# Better Retrieval via "Dense Passage Retrieval"

EXECUTABLE VERSION: [colab](https://colab.research.google.com/github/deepset-ai/haystack/blob/master/tutorials/Tutorial6_Better_Retrieval_via_DPR.ipynb)

### Importance of Retrievers

The Retriever has a huge impact on the performance of our overall search pipeline.


### Different types of Retrievers
#### Sparse
Family of algorithms based on counting the occurrences of words (bag-of-words) resulting in very sparse vectors with length = vocab size.
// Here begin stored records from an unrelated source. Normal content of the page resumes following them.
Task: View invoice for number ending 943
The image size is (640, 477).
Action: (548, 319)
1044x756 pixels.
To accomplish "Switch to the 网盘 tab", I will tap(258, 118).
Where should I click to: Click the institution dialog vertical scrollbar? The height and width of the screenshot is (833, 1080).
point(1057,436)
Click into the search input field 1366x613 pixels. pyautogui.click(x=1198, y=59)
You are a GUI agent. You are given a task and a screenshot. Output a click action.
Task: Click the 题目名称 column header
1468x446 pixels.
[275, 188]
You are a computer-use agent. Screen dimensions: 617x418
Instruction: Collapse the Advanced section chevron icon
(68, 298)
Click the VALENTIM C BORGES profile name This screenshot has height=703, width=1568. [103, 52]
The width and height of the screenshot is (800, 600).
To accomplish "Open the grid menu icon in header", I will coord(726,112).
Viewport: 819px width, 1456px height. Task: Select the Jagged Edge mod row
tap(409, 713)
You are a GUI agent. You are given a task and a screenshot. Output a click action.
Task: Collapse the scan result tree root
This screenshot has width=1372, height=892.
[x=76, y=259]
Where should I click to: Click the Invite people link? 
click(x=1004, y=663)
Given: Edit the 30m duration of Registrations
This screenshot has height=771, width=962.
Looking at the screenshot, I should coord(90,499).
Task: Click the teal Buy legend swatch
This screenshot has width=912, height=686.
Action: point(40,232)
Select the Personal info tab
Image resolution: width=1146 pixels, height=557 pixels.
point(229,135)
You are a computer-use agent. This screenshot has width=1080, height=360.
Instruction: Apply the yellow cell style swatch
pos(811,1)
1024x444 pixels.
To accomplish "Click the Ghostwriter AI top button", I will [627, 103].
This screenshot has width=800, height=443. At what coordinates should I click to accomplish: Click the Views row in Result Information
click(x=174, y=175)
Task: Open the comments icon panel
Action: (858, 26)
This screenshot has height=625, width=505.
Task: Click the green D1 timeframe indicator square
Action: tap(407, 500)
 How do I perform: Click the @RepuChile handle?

**Examples**: BM25, TF-IDF

**Pros**: Simple, fast, well explainable

**Cons**: Relies on exact keyword matches between query and text
 

#### Dense
These retrievers use neural network models to create "dense" embedding vectors. Within this family there are two different approaches: 

a) Single encoder: Use a **single model** to embed both query and passage.  
b) Dual-encoder: Use **two models**, one to embed the query and one to embed the passage

Recent work suggests that dual encoders work better, likely because they can deal better with the different nature of query and passage (length, style, syntax ...). 

**Examples**: REALM, DPR, Sentence-Transformers

**Pros**: Captures semantinc similarity instead of "word matches" (e.g. synonyms, related topics ...)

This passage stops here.